Paola Santiago and the River of Tears is about Paola Santiago, a young scientist with a superstitious mom and two best friends. When her friend Emma goes missing near the Gila river, the place her mother always warned her about, Pao-as her friends call her-is determined to find her. This leads her right into the middle of a war between the corrupted rift and the children that defend Paola’s home town, Silver Springs.

Paola Santiago was an amazing book that I loved a LOT. It has something for everyone. Mystery, comedy, romance, action. This book was a really good page turner that is easily my favorite Rick Riordan Presents book. And I’ve read them all. The characters were funny, and they were one of my favorite parts of the book. Another thing I loved was how descriptive the author was. It was the perfect amount, descriptive enough so that I could form a good picture in my head, but not too descriptive so that the story moves along too slowly. Tehlor Kay Mejia really put the images of the characters and events deep inside my brain.

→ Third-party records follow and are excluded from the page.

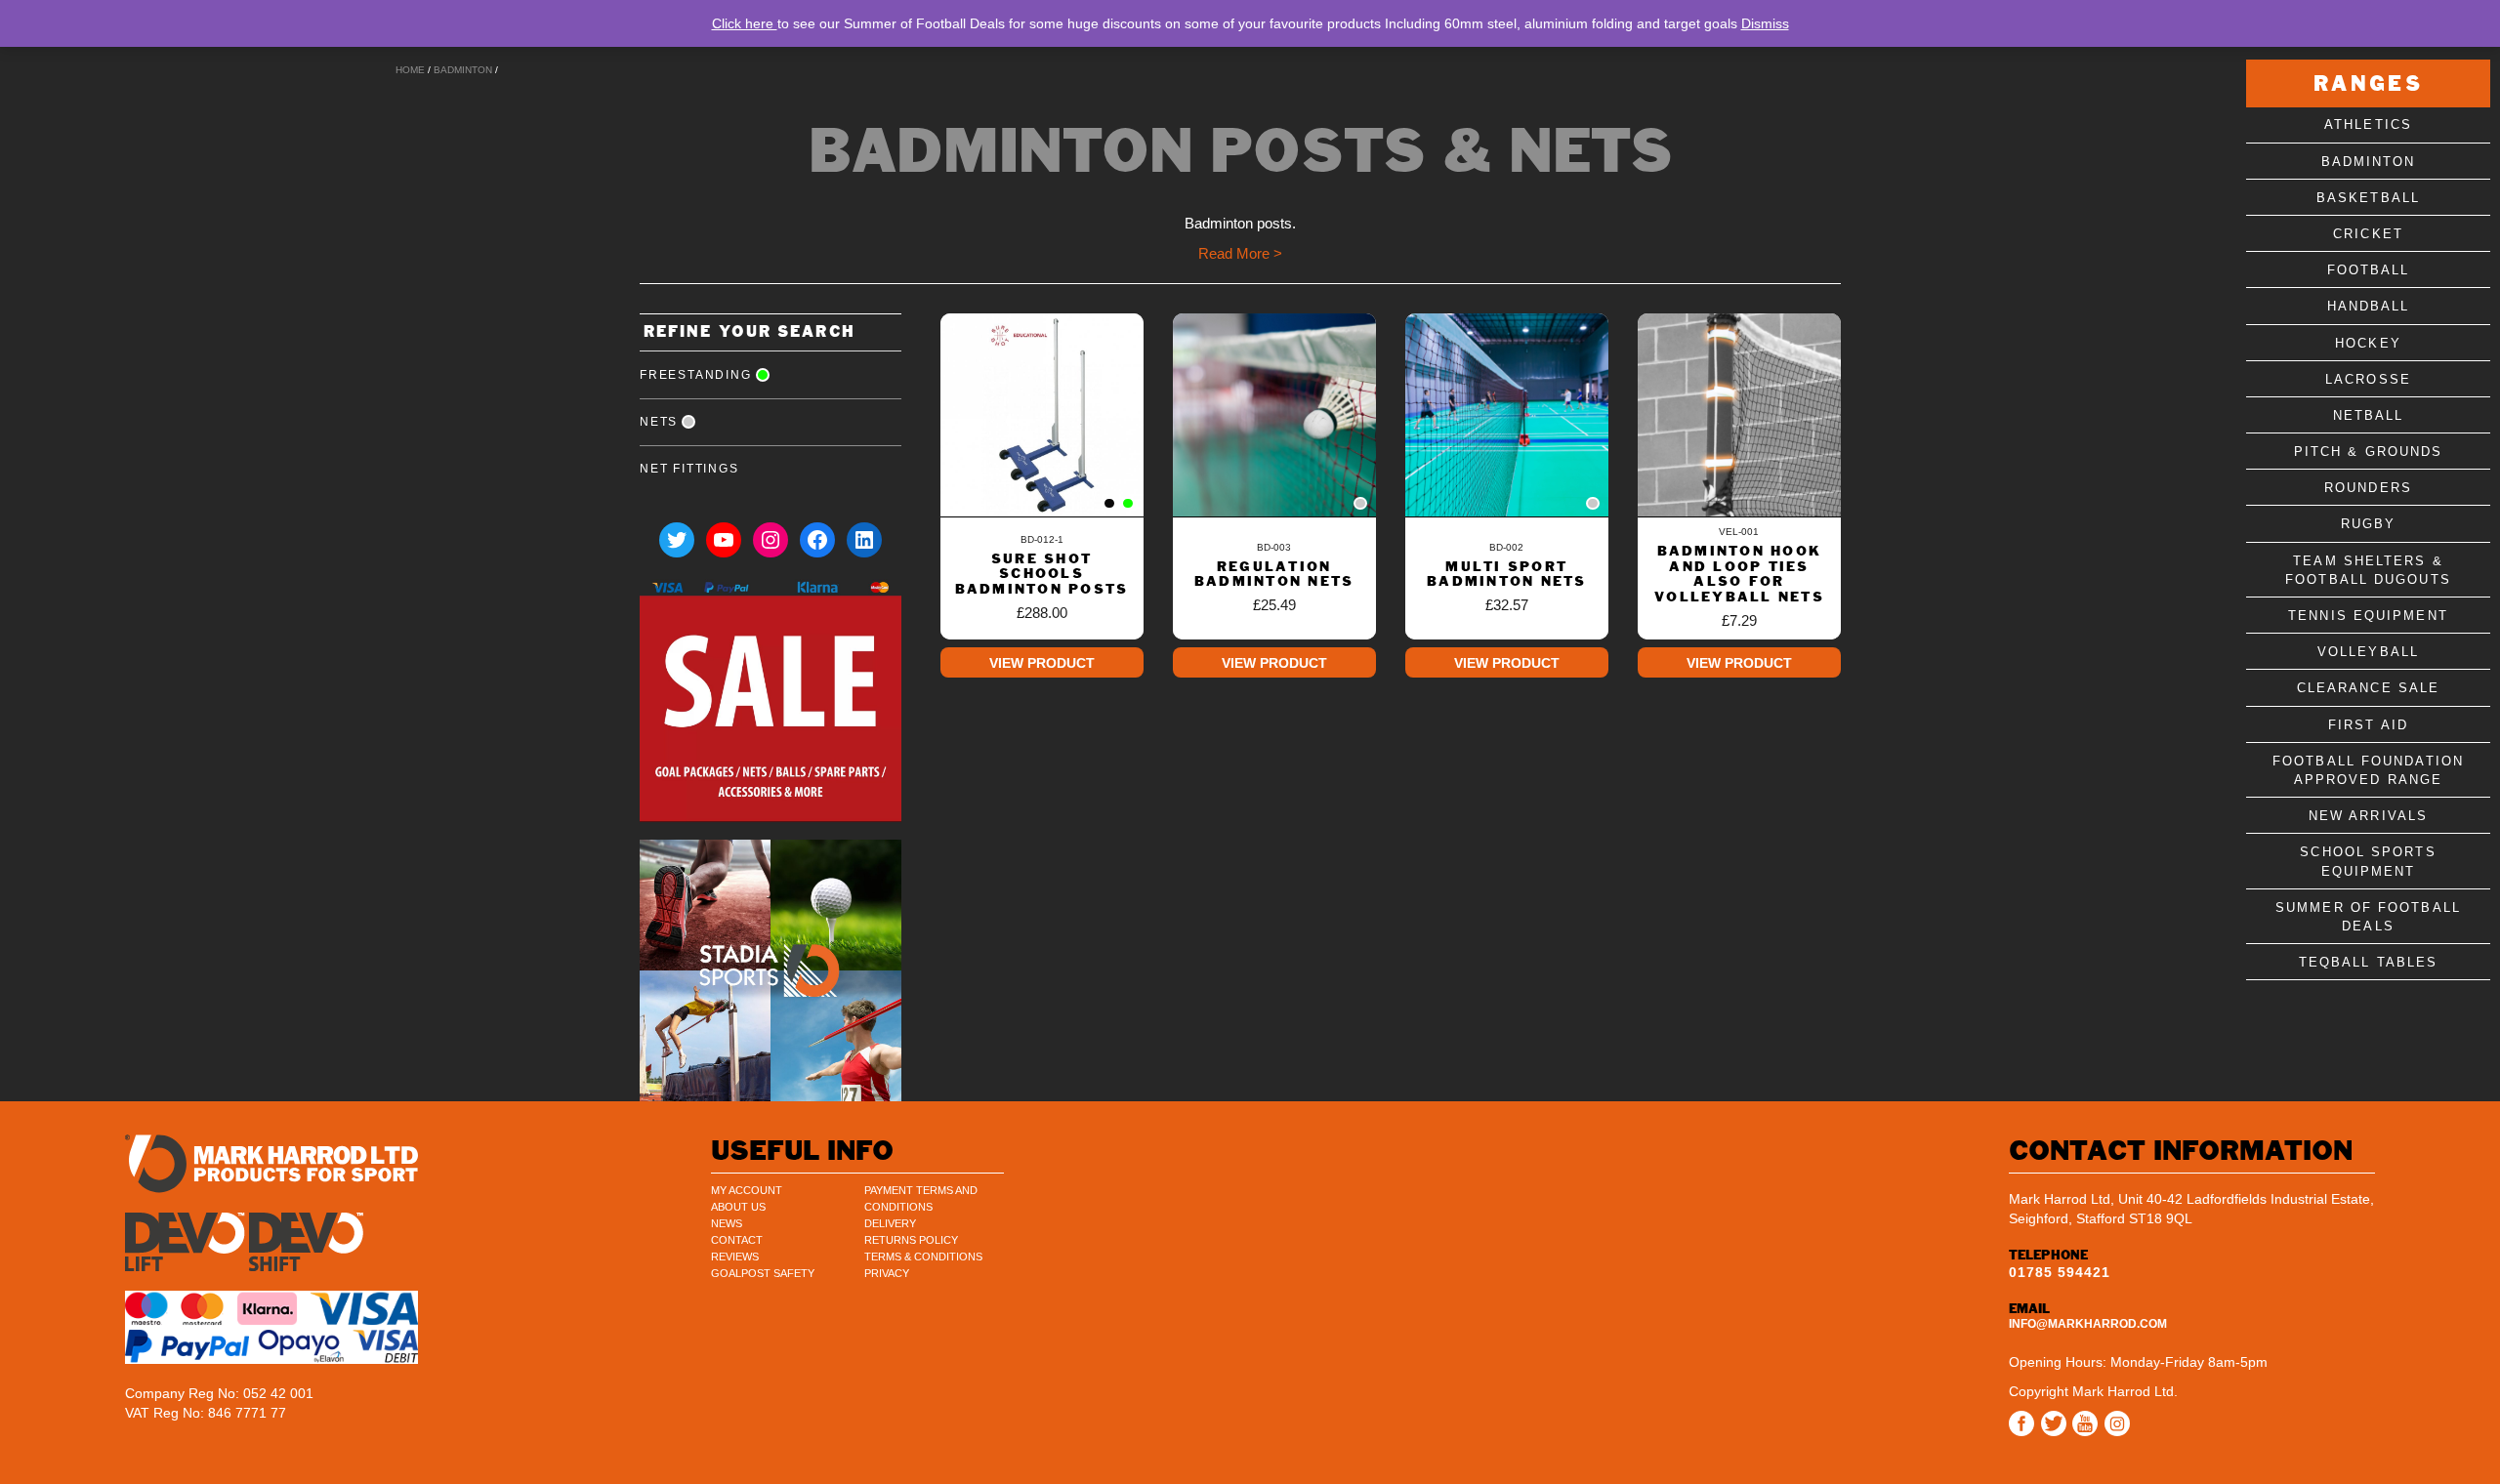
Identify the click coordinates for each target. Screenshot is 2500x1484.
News (726, 1223)
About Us (738, 1207)
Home (410, 69)
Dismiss (1765, 23)
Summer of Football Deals (2368, 916)
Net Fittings (689, 468)
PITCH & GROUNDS (2368, 451)
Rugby (2368, 523)
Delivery (890, 1223)
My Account (746, 1190)
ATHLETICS (2368, 124)
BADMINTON (463, 69)
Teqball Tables (2368, 962)
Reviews (735, 1256)
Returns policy (911, 1240)
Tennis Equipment (2368, 615)
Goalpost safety (762, 1273)
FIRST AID (2368, 725)
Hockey (2368, 343)
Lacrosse (2368, 379)
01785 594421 (2059, 1272)
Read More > (1240, 253)
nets (659, 422)
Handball (2368, 306)
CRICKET (2368, 234)
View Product (1042, 663)
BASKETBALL (2368, 197)
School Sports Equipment (2368, 861)
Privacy (886, 1273)
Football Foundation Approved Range (2368, 770)
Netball (2368, 415)
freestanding (696, 375)
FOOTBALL (2368, 270)
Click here (744, 23)
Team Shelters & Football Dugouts (2368, 570)
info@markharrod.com (2088, 1324)
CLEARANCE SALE (2368, 687)
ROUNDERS (2368, 487)
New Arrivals (2368, 815)
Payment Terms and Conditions (921, 1198)
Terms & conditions (923, 1256)
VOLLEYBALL (2368, 651)
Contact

I had almost no problems with the book. Though the entire book was awesome, the ending angered me, since the book built up a perfect event in my head, but then it never happened, and I can only hope it comes in the second book. This is a very good technique for keeping a reader hooked, so I can’t bad-mouth it too much. My other problem is that a lot of the images were a little too graphic and the stories a little too creepy. I know that this is necessary for the story, but I couldn’t help but think that this would scare a few younger readers. It was still a really great book, but that is an important warning to any reader.

But, overall, Tehlor Kay Mejia perfectly captures the mind of a twelve-year-old in this interesting take of the legend of La Lorna.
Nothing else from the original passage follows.